As considerably more than ninety per cent. of the body is made up of water, you can realize how necessary it is that plenty of pure water should be supplied the body. Here again the sweating process aids man to replace waste water by returning to it pure water. The loss of water containing poisonous stuff makes one thirsty, and this is one way Nature has of keeping man’s body well balanced—the useless goes out and the useful goes in.

If we thoroughly understand what our body consists of and how to care for it, there would be no necessity for doctors or medicines. In fact, drugs are far more harmful than useful. Four or five simple medicines—or rather correctives—are all man needs if he has the proper understanding of himself. Of course surgeons are necessary and doctors in accidents—such as the great diseases like pneumonia or typhoid, for these are really accidents, accidental insomuch as you have taken poisonous germs into your stomach or lungs. But even in this latter disease, knowledge of how it is contracted is all that is necessary, for then we can keep our sewerage from emptying into the drinking water; flies from landing on refuse and then on the food we are to eat, and if you carefully remember all I shall tell you, those diseases which are breaking down so many of our fathers and mothers, can be avoided.
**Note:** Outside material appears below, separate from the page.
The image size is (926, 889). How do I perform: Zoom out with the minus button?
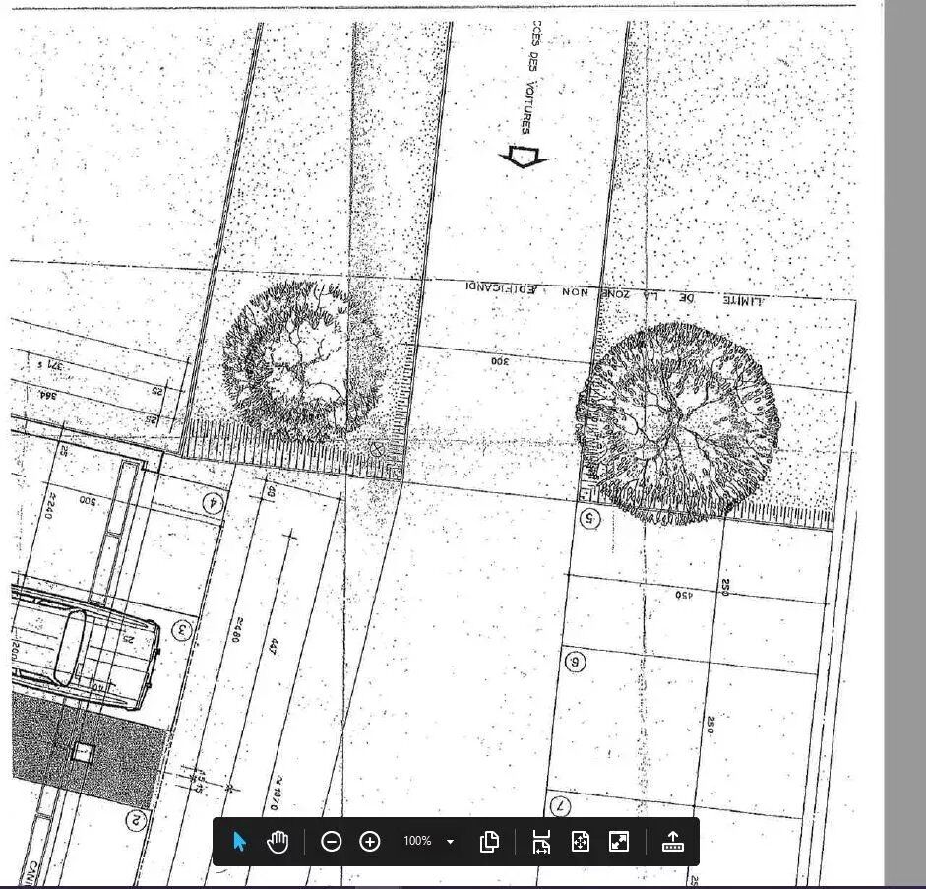pos(332,842)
Kidney troubles, as I informed you, may be avoided by commencing to see that the kidneys do not do the work that the skin is intended to do.

And the liver? Just remember what I said about it being the “clearing house” of the body.
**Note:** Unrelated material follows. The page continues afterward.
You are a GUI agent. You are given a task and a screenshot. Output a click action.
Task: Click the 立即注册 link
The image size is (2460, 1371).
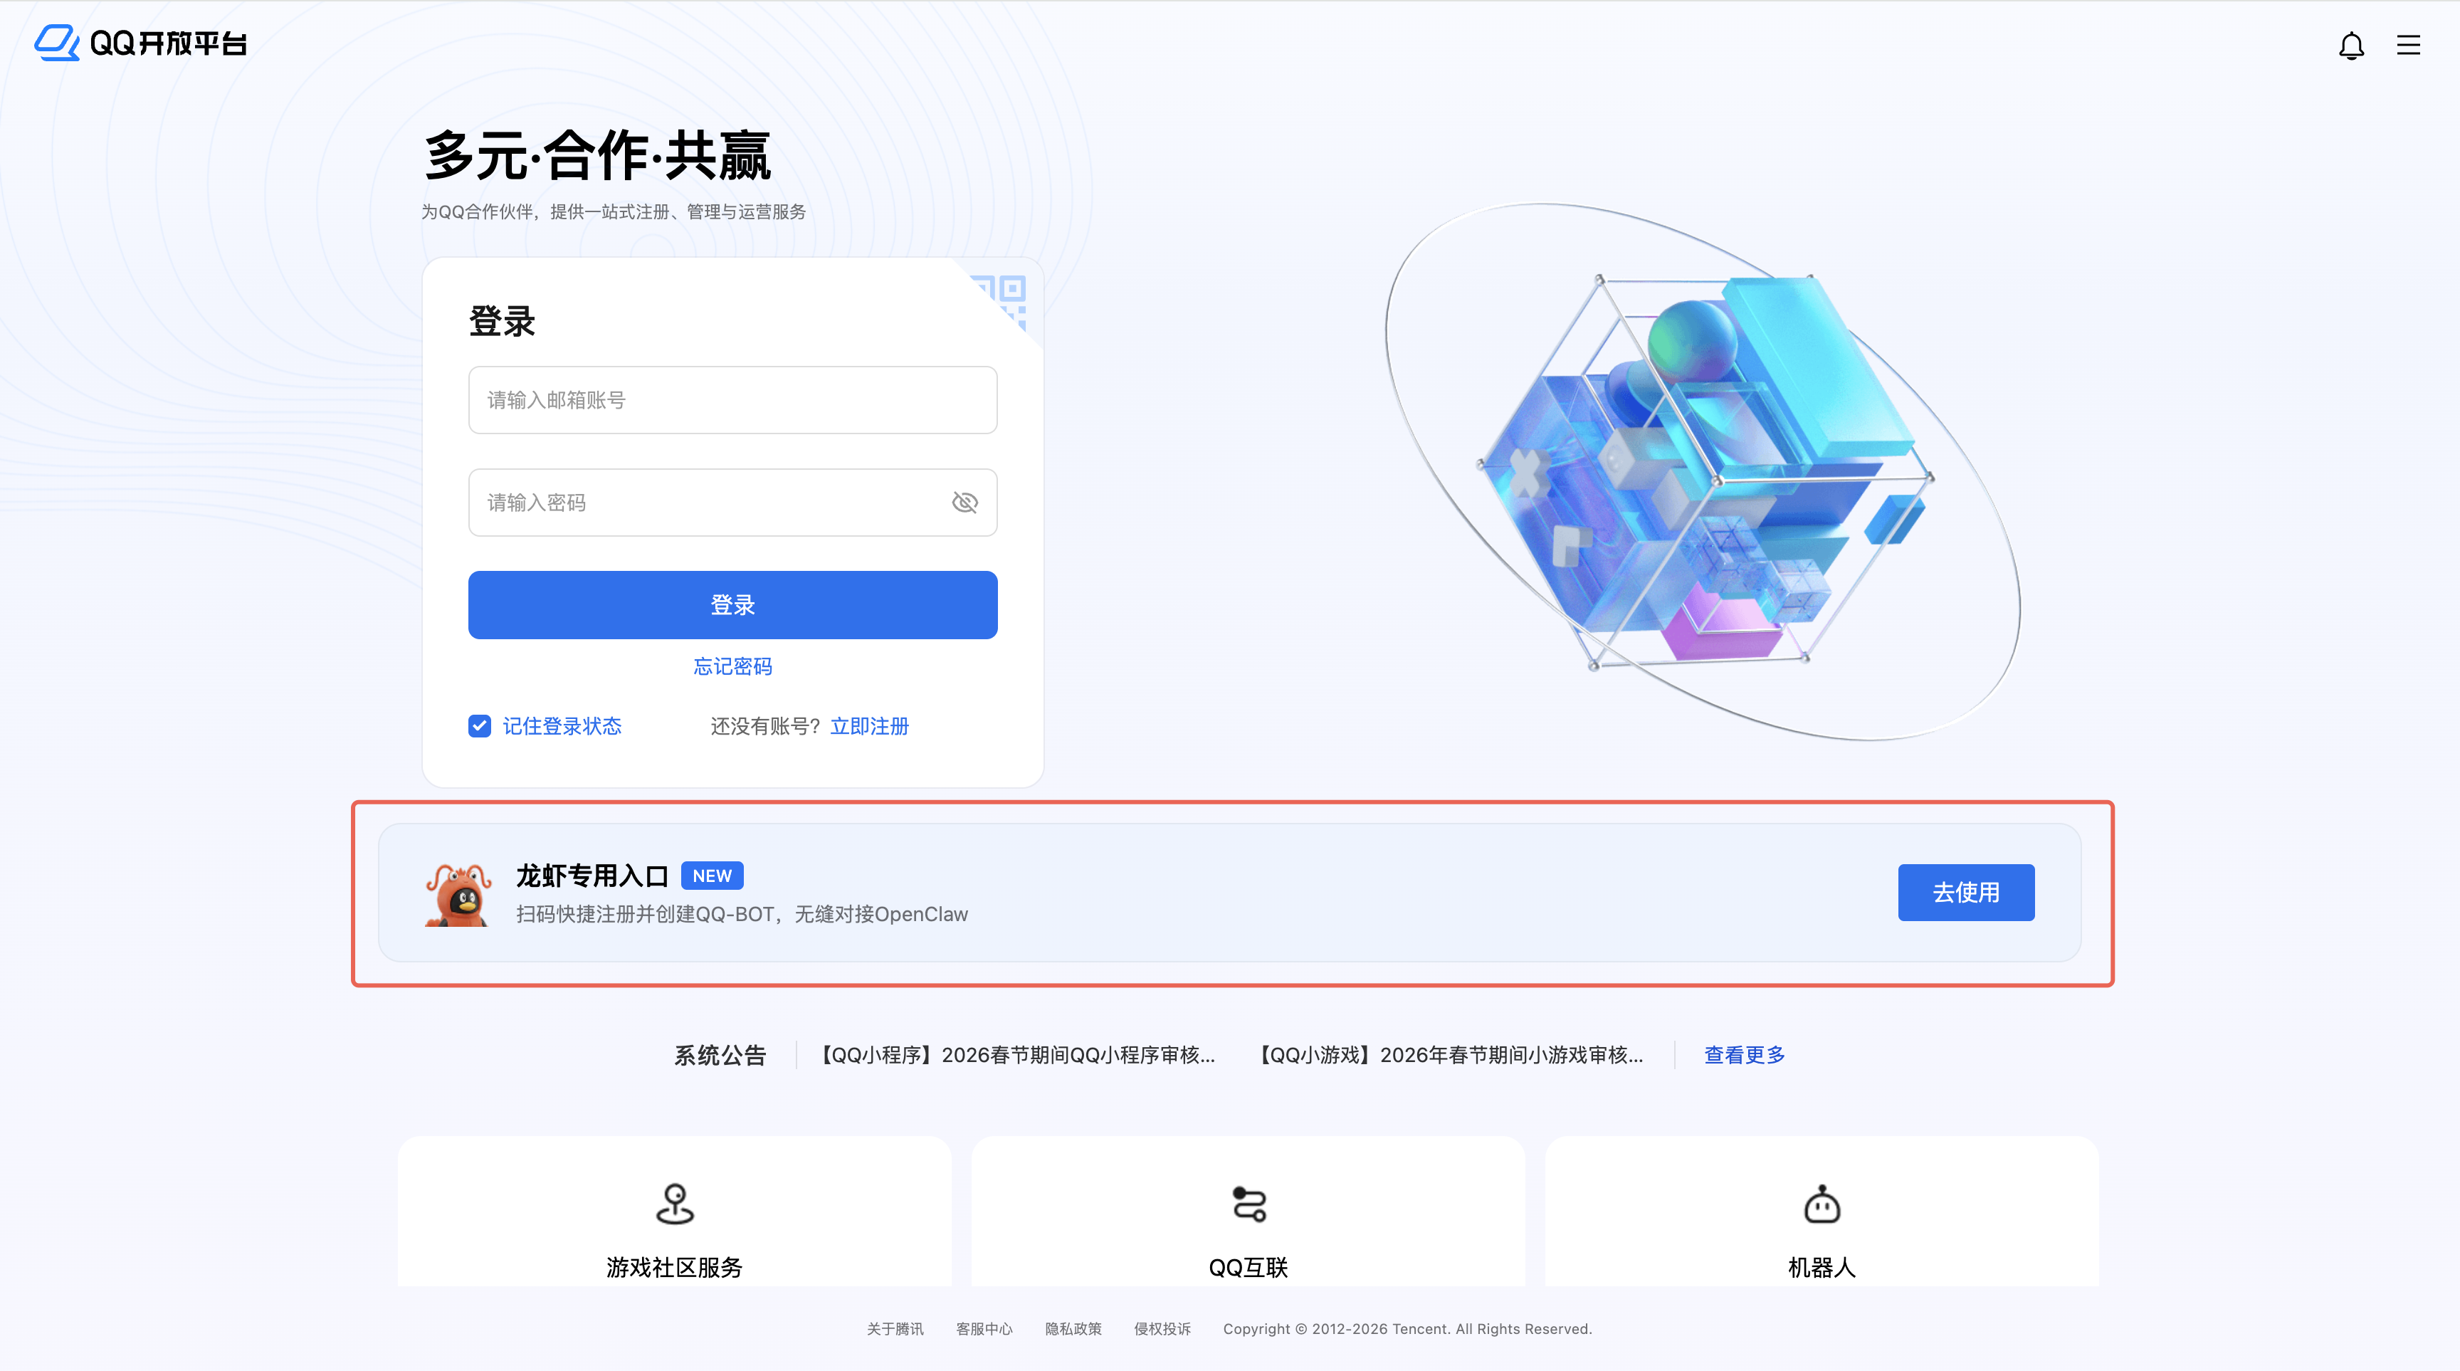[869, 726]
There are many boys and young men who have a sluggish or over-active liver. These unfortunate chaps have always been misunderstood and often blamed for being slothful or willful, when in reality they were suffering from poisons in their body which were not cast off. If these conditions go on, the result is sometimes very unfortunate—destructive to any attempt to make a success in life—no matter how hard one tries.

Here is a case that came under my observation, only one of many; oh, so many misunderstood fellows.

He was twenty-seven years old when I saw him. His father and mother were heart-broken over his habits—that is what they called them.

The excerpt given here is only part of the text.